Oct 11, 2021
Nearly 100,000 people have disappeared in Mexico, about 88,000 of them just since 2006, according to a recent report by Mexico’s National Search Commission. Most are presumed to have been killed and dumped in mass graves. This on top of more than 150,000 people murdered since 2006, with the numbers rising toward record levels again in recent years.
The cartels that have directly carried out most of the killings emerged in the 1980s to sell drugs to people in the U.S. When they came into being, they often worked with U.S. forces—the CIA in particular—against “leftist” rebels in Central America and Colombia. Their more recent wars with each other have mostly been over access to the U.S., where they sell their main products.
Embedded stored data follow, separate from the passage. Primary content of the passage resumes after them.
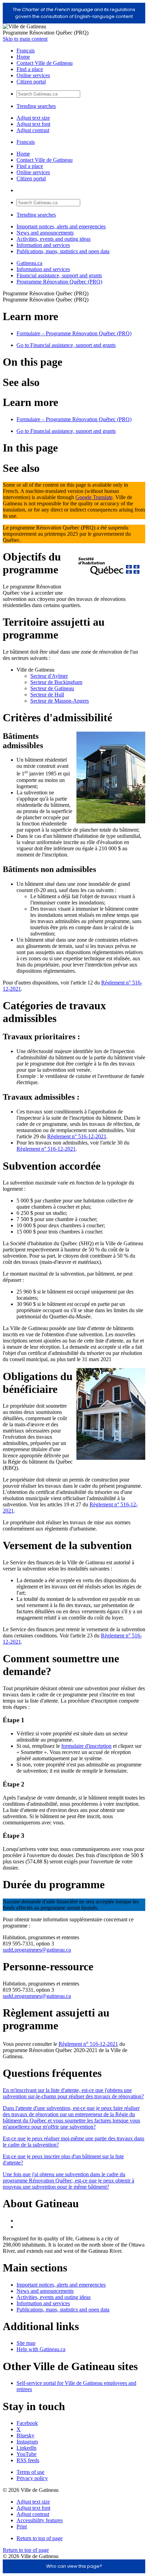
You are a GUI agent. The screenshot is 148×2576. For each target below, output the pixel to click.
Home (23, 57)
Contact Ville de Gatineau (45, 63)
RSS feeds (28, 2460)
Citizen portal (31, 82)
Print (22, 2526)
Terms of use (30, 2472)
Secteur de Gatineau (52, 688)
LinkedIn (26, 2448)
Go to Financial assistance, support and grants (66, 345)
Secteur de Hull (47, 694)
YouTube (26, 2454)
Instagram (27, 2442)
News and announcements (45, 233)
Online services (33, 75)
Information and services (43, 245)
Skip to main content (25, 39)
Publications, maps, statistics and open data (63, 251)
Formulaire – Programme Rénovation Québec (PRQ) (74, 333)
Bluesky (25, 2435)
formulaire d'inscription (86, 1746)
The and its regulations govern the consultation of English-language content (74, 13)
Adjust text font (33, 124)
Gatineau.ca (29, 263)
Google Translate (94, 497)
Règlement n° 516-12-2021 (76, 1136)
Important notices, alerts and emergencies (61, 226)
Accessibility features (40, 2520)
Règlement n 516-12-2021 (88, 2044)
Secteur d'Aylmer (49, 676)
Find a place (30, 69)
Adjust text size (33, 118)
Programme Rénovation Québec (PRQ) (59, 282)
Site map (26, 2343)
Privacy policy (32, 2478)
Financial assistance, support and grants (59, 275)
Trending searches (36, 106)
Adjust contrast (33, 130)
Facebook (27, 2423)
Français (26, 50)
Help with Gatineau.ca (41, 2349)
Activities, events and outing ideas (54, 239)
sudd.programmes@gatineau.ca (37, 1950)
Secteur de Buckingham (56, 682)
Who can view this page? (74, 2566)
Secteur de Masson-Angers (59, 701)
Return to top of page (40, 2538)
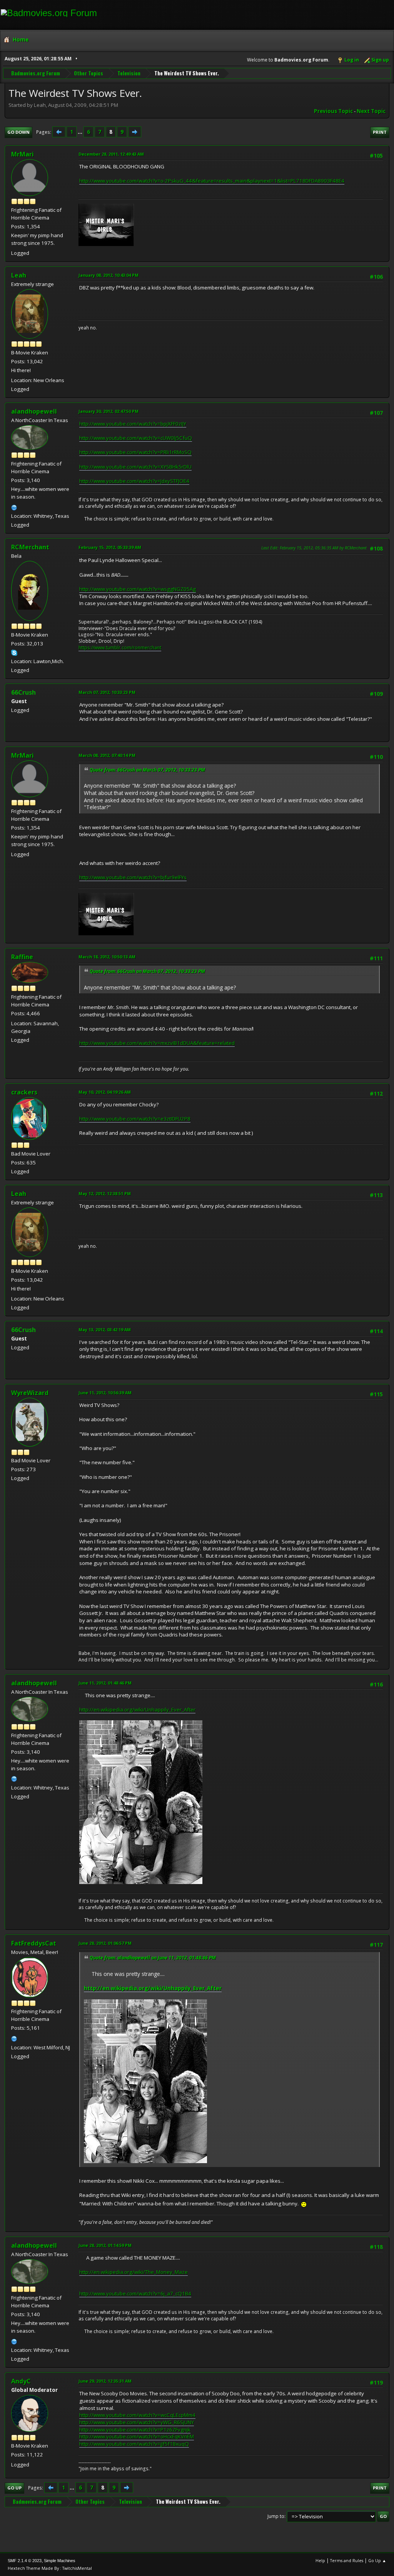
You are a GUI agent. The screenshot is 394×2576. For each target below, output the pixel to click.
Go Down (18, 132)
These cartels are also armed to the hilt by U.S. gun manufacturers. Firearms are almost illegal in Mexico—the Mexican government issues fewer than 50 gun permits each year. And yet, Mexico is full of military-style weapons. According to a lawsuit filed by the Mexican government in August, U.S. gunmakers sell more than 340,000 guns each year that flow into the hands of criminals in Mexico.
The Mexican military and police have also been involved in many killings themselves. This past spring, 30 Mexican marines were arrested for orchestrating a wave of disappearances and killings. Text messages proved that Mexican police and cartels cooperated to murder 43 students in Iguala, Mexico in 2014—and these are just a few of the most recent, proven incidents. In fact, the military and the cartels are often the same people—one of the most notorious cartels, Los Zetas, was even formed by people who came out of the Mexican special forces.
These forces are armed and trained by the U.S., of course—Los Zetas members even received special forces training. Then, starting in 2008, the U.S. launched the Merida Initiative, funneling 3 billion dollars to aid Mexican “security” forces. And despite these forces’ links with the cartels and role in the violence, the Biden administration just approved a 5-million-dollar gun sale to the same navy and marines accused in the latest wave of killings.
The violence in Mexico is not just about drugs—the country is also suffering from a wave of kidnappings aimed at extorting money from relatives who are working in the U.S. The prime targets of these kidnappings are Central American migrants, passing through Mexico on their way to try to get to their relatives in the U.S. The U.S. expels thousands of these migrants into Mexico every month, under a policy started under Trump and continued under Biden. Whole families are dumped on the Mexican side of bridges, with crying small children, shoes with no laces, their few possessions stuffed in plastic bags with the U.S. government logo. They are essentially being handed over by the U.S. government as targets for criminal gangs: according to the group Human Rights First, at least 6,356 of these migrants have been kidnapped, abused, or attacked so far this year.
This violence is not some “foreign” problem that can be contained with a wall. It is the direct result of U.S. domination of Mexico.